The reason that Tool has waited so many years between albums is that they have been tirelessly recording track after track to create this monumental work. They also recorded many of the more recently released tracks during their initial albums. There would be no other way to have to have the sound artifacts encoded in them if that were not the case.

If this weren’t monumental enough, the “central” mashup track to “Pneuma/Right” in Two acts a codex, displaying a myriad of tunes. By speeding up or slowing this particular alignment, I counted around 20 new songs before I moved on. The title “10,000 Days” now takes on a new meaning.

For those who want to try this, the best way is to use audio editing software that has warp or stretch, just resizing the files I posted will get you close to the “true” track, but you also have to make precise adjustments for all of the lyrics to appear. If you hear a track that has long pauses between lyrics, there are words that will appear there if you work at it at the smallest level of zoom. I’m just trying to get the word out, so some of my tracks are imprecise enough to be missing lyrics. Oh, also the waveforms of these 2 tracks and those that mash up with other albums form silhouettes that match the plots of many of the hidden tracks.
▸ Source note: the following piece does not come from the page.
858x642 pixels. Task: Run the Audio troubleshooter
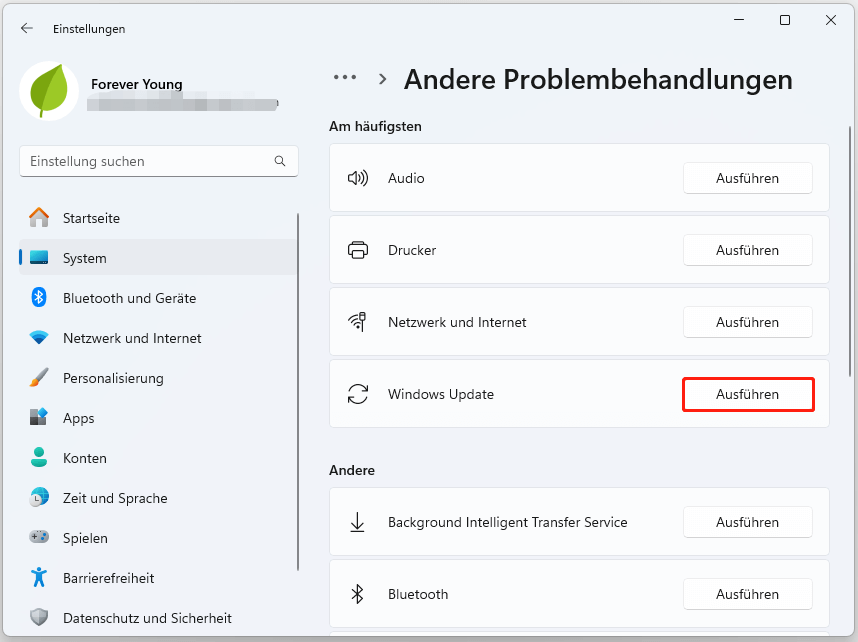tap(747, 178)
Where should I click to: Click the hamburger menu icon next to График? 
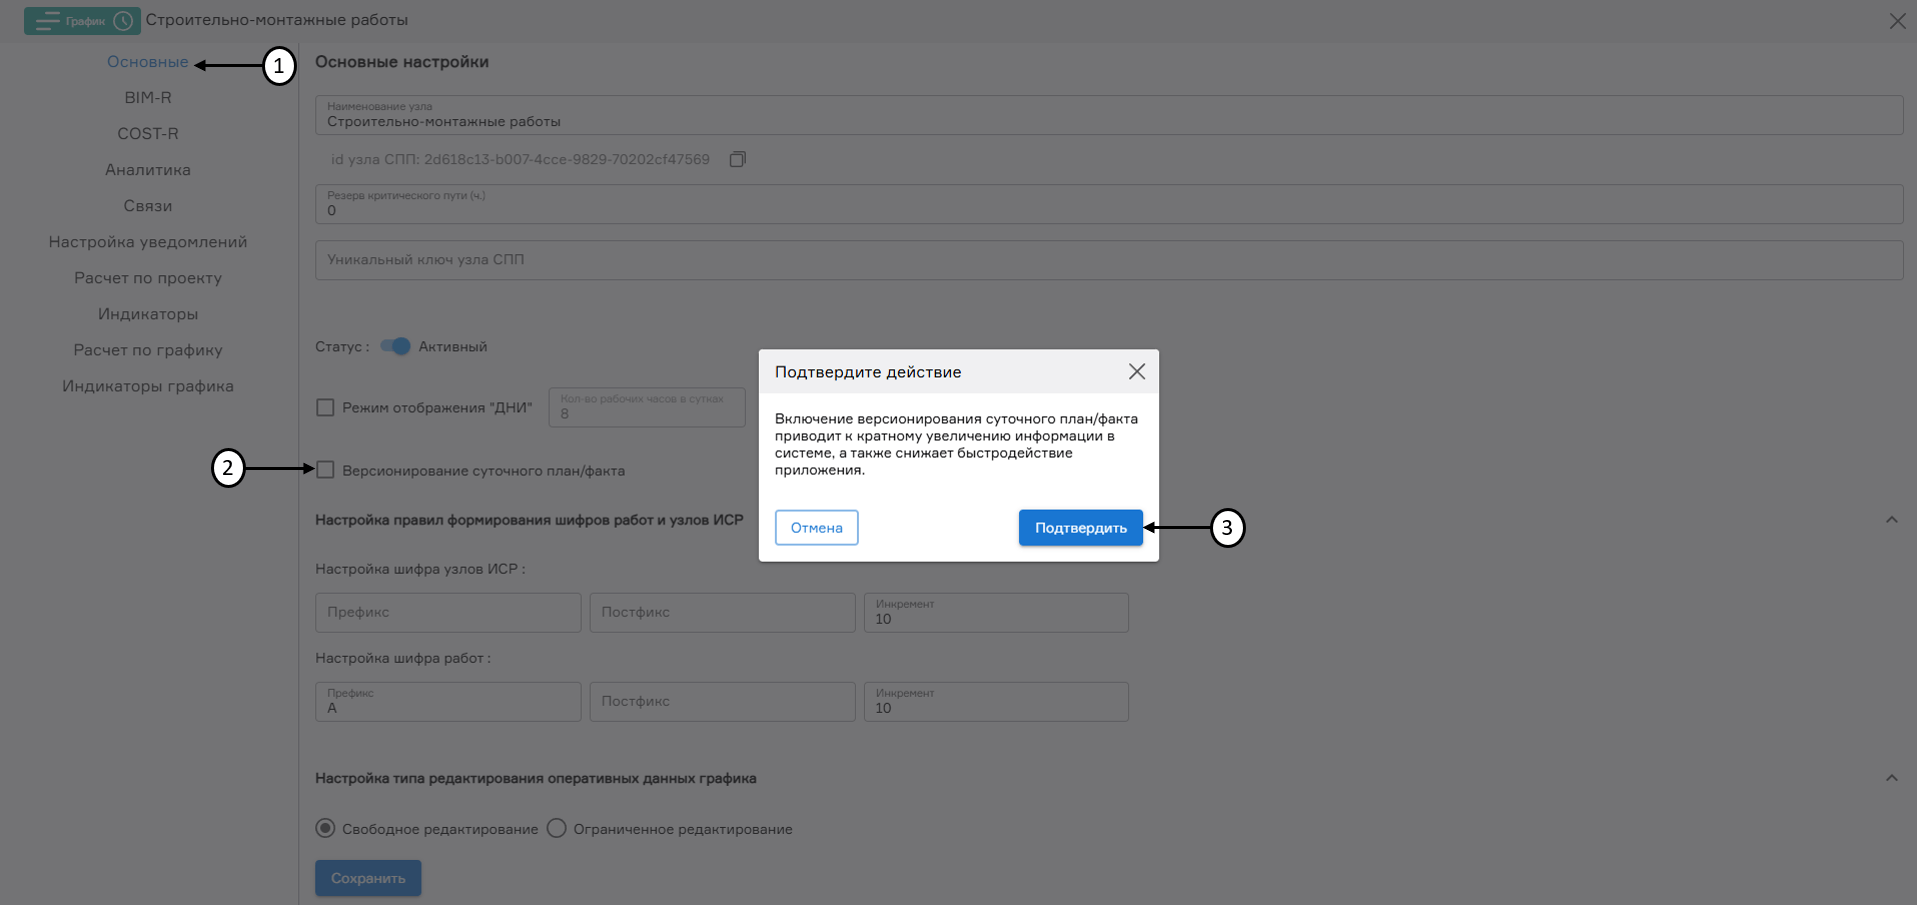point(46,20)
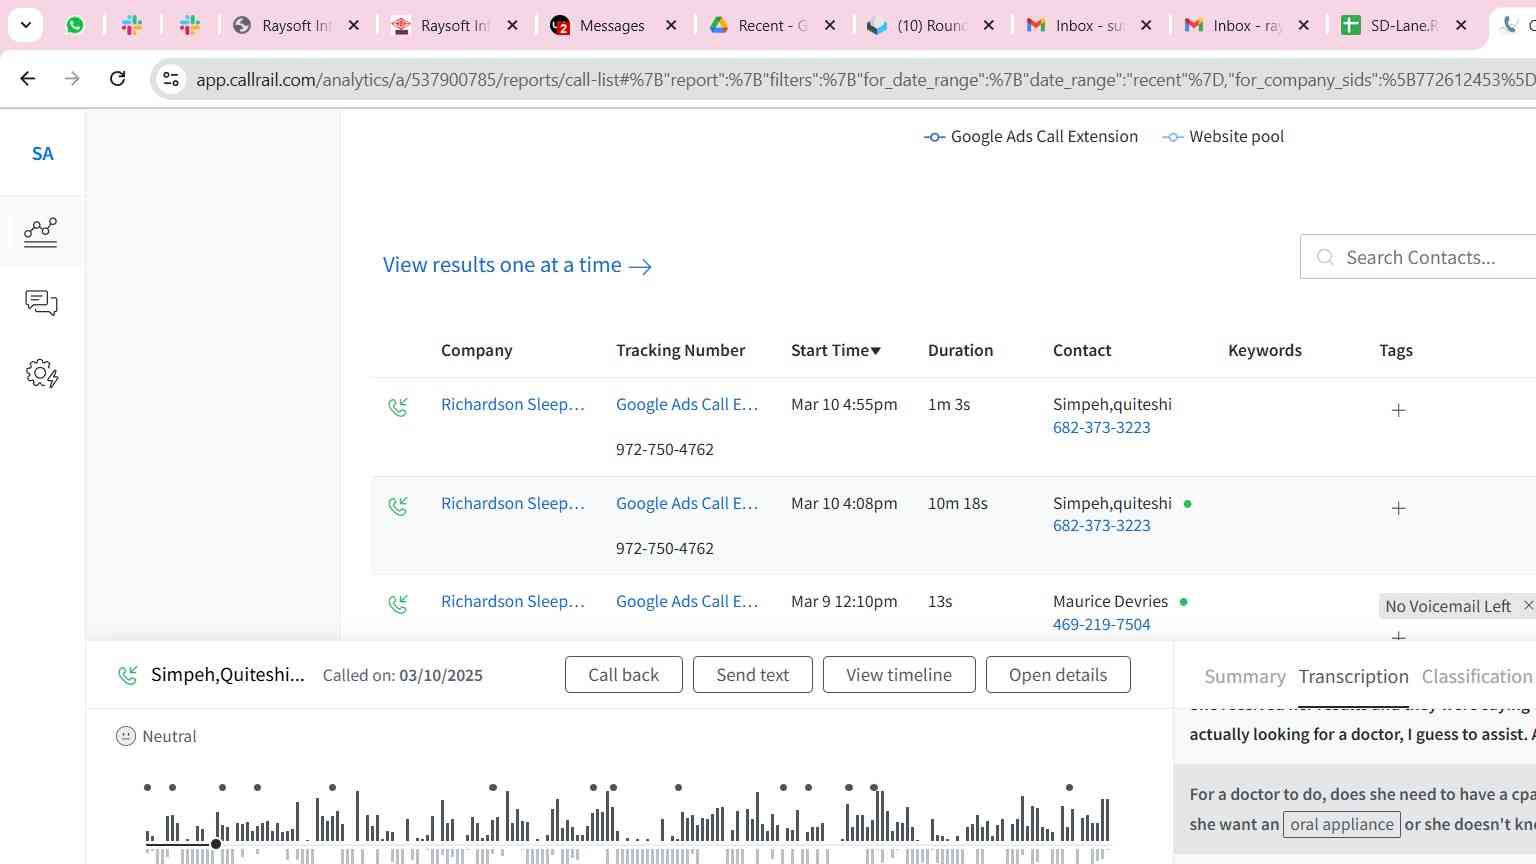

I’m exhausted. Being a part of this experience has been one of the most engaging and fulfilling artistic experiences of my life. I’ll check back here (if I’m awake) today or tomorrow. I’ve put my life on hold and might have lost one of my jobs in order to solve this, so thanks for understanding that I need to take this time to rest and catch up. Thank you to each member of Tool, the sound-production team, and everyone who contributed to this masterpiece. You have given me the thrill of a lifetime.